- What to produce -
Convert the lines starting at the one containing "Open the favorites list icon in toolbar" and ending at the one containing "tap(500, 138)" into a JSON list of strings, with one string per line and blank lines omitted.

(Portion of a data file)
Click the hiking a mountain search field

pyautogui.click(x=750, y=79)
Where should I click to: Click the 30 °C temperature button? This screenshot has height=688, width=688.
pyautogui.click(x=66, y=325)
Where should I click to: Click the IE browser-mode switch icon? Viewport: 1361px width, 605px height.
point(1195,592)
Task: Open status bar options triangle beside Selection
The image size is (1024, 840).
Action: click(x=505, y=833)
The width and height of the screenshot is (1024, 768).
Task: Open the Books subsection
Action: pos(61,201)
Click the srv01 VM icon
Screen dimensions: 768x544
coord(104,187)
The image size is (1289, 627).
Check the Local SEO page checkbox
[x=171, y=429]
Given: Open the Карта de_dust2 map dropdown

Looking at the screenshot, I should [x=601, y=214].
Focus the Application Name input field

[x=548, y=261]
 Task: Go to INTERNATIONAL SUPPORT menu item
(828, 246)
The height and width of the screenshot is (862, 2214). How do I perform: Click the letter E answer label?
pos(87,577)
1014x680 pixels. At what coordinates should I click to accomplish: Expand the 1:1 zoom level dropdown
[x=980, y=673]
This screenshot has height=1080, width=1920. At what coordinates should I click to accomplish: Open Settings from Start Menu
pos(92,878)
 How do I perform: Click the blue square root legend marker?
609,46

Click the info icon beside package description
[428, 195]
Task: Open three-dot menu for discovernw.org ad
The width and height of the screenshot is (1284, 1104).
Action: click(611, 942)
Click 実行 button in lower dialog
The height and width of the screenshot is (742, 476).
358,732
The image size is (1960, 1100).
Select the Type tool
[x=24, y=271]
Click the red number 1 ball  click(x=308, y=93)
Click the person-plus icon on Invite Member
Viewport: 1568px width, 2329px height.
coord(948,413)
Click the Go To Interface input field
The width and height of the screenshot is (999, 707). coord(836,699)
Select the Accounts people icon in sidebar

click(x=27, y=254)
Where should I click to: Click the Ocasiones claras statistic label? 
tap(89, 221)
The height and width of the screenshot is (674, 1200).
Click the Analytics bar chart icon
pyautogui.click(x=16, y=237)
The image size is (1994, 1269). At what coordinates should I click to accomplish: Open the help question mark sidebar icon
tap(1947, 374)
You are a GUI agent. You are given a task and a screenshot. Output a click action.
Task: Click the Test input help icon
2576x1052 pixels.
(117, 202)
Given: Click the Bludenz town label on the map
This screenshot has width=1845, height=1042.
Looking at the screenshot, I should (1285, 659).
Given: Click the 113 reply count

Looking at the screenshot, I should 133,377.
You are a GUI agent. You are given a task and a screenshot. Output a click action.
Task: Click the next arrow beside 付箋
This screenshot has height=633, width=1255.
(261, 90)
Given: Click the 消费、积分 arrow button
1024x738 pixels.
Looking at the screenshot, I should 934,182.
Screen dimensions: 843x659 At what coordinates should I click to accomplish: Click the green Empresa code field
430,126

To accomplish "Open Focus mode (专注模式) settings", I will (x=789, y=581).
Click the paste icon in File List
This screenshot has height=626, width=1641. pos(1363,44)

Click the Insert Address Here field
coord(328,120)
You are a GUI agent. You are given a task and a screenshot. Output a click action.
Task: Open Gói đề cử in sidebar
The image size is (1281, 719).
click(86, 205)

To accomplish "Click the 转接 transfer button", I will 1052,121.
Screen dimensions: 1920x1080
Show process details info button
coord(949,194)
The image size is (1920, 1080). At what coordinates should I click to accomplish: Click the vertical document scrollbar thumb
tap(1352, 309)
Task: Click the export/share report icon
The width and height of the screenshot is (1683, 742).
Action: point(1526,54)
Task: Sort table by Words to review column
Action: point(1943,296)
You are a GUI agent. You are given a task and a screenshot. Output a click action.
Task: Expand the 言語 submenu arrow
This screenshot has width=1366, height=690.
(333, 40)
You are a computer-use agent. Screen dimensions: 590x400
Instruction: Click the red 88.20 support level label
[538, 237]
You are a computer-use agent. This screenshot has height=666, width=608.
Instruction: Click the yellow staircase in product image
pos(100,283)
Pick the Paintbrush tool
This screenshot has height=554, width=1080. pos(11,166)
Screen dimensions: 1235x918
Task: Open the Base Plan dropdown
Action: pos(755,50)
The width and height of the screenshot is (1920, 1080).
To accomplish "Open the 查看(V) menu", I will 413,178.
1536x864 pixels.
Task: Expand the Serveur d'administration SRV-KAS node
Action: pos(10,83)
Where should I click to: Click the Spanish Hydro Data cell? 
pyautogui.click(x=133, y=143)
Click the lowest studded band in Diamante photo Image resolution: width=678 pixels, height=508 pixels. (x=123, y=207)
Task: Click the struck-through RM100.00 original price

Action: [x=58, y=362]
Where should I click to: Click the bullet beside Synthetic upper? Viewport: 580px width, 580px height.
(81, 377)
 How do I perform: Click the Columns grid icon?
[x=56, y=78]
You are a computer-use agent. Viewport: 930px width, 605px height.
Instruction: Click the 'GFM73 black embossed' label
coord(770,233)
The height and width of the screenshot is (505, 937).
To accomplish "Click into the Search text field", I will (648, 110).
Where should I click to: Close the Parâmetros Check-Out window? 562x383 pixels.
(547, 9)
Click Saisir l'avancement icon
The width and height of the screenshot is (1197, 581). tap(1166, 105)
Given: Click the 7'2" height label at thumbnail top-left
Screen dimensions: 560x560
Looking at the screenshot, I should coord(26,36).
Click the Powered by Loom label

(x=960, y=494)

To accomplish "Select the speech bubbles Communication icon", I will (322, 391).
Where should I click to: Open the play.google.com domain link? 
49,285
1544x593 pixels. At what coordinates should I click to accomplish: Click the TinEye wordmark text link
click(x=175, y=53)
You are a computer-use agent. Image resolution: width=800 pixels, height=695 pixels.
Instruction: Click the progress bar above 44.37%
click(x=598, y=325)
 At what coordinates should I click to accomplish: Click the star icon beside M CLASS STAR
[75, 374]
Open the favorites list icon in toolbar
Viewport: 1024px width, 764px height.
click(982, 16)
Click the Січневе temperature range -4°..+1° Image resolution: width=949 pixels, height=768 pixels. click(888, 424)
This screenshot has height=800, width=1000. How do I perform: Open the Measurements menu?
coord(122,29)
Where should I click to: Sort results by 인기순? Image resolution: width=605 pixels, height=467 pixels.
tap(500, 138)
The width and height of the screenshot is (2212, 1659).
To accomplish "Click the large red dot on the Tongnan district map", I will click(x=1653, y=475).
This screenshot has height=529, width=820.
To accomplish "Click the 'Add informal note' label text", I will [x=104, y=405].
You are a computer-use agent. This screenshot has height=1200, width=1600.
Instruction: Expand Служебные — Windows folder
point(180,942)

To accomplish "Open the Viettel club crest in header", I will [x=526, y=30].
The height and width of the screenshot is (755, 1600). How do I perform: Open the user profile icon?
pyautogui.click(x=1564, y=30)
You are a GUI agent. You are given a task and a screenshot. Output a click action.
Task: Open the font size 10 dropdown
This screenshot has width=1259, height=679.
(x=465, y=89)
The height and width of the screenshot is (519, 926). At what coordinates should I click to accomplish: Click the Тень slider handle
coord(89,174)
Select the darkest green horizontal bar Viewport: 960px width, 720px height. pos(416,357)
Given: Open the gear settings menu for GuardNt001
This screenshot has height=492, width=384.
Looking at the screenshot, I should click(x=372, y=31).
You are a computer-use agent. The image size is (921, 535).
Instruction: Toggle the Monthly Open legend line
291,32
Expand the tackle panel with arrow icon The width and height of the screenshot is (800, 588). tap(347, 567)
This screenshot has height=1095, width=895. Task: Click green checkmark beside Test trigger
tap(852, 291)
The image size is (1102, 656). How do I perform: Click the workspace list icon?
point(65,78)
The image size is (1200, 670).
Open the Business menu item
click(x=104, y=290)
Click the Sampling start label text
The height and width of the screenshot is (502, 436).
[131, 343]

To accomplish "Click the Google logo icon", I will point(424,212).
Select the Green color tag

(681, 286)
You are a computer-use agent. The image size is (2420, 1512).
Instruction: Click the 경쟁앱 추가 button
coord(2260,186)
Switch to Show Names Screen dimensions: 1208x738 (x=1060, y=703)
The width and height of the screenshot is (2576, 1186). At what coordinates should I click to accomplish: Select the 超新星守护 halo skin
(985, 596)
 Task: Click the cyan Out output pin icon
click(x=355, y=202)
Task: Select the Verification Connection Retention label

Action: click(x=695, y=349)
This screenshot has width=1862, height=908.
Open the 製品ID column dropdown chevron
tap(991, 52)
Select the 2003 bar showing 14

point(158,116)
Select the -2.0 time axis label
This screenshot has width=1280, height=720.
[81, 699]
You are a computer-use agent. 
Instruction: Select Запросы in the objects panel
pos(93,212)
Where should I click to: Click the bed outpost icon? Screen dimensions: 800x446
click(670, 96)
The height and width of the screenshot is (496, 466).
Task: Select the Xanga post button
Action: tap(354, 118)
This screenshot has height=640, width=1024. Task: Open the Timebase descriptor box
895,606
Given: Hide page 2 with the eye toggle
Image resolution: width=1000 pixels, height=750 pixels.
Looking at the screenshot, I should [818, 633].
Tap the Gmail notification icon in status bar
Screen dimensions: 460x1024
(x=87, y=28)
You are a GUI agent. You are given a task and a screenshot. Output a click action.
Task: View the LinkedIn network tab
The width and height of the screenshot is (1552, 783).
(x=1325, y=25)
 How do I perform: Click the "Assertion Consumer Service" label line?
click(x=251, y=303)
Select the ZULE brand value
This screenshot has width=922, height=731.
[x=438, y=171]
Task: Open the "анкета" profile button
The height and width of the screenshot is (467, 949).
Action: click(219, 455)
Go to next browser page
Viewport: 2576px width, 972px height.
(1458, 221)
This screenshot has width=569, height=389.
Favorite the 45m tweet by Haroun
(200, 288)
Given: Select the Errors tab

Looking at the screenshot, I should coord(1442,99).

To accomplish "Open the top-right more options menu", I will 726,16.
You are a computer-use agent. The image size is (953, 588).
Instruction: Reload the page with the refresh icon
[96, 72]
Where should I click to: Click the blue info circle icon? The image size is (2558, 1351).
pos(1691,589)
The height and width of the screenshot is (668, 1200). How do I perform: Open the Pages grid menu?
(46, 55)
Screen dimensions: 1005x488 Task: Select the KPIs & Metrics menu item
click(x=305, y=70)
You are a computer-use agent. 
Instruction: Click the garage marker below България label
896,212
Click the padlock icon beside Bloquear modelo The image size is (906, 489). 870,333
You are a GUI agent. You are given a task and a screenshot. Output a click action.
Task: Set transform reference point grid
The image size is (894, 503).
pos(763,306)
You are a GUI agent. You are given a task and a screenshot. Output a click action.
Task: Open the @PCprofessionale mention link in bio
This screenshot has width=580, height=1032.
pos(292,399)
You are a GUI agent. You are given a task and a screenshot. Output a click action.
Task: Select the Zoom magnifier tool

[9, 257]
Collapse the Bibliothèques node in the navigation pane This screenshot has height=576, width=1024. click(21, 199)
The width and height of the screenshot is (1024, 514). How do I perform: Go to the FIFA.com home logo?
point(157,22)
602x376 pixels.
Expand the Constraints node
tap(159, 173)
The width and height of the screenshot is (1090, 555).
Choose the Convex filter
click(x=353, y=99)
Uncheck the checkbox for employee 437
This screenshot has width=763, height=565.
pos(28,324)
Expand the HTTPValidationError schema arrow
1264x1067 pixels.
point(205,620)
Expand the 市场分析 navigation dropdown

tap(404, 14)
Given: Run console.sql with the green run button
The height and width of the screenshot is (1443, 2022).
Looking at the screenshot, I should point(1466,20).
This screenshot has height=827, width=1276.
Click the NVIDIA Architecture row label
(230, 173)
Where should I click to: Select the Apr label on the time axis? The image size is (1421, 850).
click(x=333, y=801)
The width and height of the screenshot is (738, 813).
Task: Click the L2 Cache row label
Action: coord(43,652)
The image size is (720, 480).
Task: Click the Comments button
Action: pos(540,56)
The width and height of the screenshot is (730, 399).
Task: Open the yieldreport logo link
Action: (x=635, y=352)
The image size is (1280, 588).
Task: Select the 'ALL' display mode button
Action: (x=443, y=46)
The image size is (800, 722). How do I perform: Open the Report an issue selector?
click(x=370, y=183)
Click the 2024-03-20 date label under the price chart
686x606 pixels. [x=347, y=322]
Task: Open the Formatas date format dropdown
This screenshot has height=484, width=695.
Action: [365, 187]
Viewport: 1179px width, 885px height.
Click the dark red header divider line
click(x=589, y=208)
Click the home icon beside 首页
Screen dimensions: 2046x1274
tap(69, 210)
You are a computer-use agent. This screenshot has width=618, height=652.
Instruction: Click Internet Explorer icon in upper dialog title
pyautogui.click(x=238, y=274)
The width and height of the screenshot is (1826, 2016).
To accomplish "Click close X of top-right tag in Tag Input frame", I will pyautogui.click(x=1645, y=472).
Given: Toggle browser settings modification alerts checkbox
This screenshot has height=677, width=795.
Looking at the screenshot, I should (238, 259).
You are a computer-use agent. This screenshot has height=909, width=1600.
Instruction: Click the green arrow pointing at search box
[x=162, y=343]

- Result of the task -
[
  "Open the favorites list icon in toolbar",
  "Viewport: 1024px width, 764px height.",
  "click(982, 16)",
  "Click the Січневе temperature range -4°..+1° Image resolution: width=949 pixels, height=768 pixels. click(888, 424)",
  "This screenshot has height=800, width=1000. How do I perform: Open the Measurements menu?",
  "coord(122,29)",
  "Where should I click to: Sort results by 인기순? Image resolution: width=605 pixels, height=467 pixels.",
  "tap(500, 138)"
]